The website’s incomparable archives had Pink Moon ripped from eight different sources: the exceptionally rare, extremely valuable first-edition 1972 vinyl from Island Records; the 1986 box set CD reissue from Hannibal Records; the 1990 CD release from Island; the 1992 CD re-reissue from Hannibal; the post-Cabrio 2000 CD re-re-reissue from Island; the accompanying Simply Vinyl 180-gram audiophile re-re-reissue, also from 2000; the 2003 Island Records digitally remastered re-re-re-reissue on compact disc; and the Universal Music Japanese vinyl re-re-re-reissue from 2007. Each of the reissues was then encoded into an alphabet soup of file types—FLAC, AAC, and mp3—so that ultimately there were more than thirty options for downloading this one album alone. You couldn’t find stuff like this on iTunes. The size and scope of Oink’s catalog outdid any online music purveyor, and given its distributed nature, the archive was essentially indestructible. But its growth made it difficult to maintain. Alan Ellis now spent almost all his free time keeping the site running, and as his grades suffered, he was forced to repeat a year at university. By the summer of 2006, Oink was getting 10,000 page views a day, and the hosting bills had grown to thousands of dollars a month. Several times, Ellis ran pledge drives on the site’s front page. The response from his community was overwhelming. In the span of a year Ellis’ army donated over 200,000 pounds—nearly half a million dollars. People liked Oink. They were even willing to pay for it.

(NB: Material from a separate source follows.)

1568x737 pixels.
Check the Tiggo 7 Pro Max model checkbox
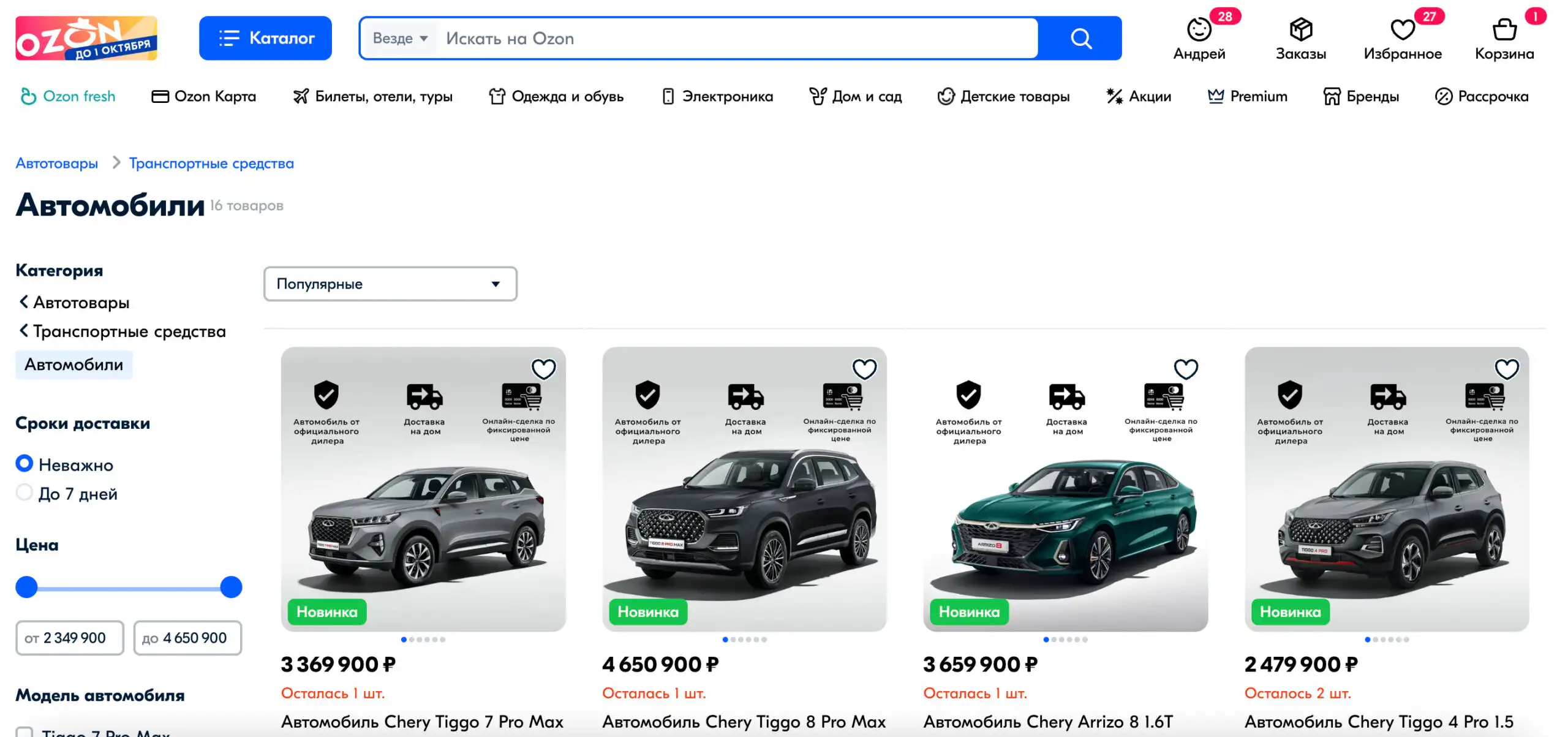pyautogui.click(x=24, y=732)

By the time Ellis finally graduated from university in 2007, Oink’s army was 180,000 members strong. Among the foot soldiers were several famous musicians, including Nine Inch Nails’ Trent Reznor, who admitted in an interview to being an avid user of the site and described it as “the world’s greatest record store.” Ellis himself could attest to this. While administering the site, he’d gone from being a casual music listener to a total fanatic. He used the music-tracking site Last .fm to publicize his listening habits, and during the three years he’d been running Oink, he had listened to over 91,000 songs—6,000 hours’ worth of music.
iTunes was just a store, basically a mall—Oink was a community.
The evidence trail amounted to the easiest bust in the history of online piracy. On Tuesday, October 23, 2007, Ellis woke before dawn to prepare for another day in the IT pit at the chemical company in downtown Middlesbrough. He took a shower in his apartment’s shared bathroom, then returned to his bedroom, where his girlfriend, having spent the night, was still asleep. As he did every morning, he logged into Oink as administrator, checked the server logs, and read the overnight messages from his deputized lieutenants. Then the door slammed open and a dozen police officers swarmed into his room. All ten of Ellis’ bank accounts were frozen simultaneously. Across the country in Manchester, his father was inexplicably arrested as well, and charged with money laundering. Alan Ellis’ home computer was seized as evidence. So were the Holland servers, which contained the IP and email addresses of all 180,000 Oink members. Unlike the Pirate Bay administrators, Ellis had not planned for this contingency, and the torrents Oink served went dark.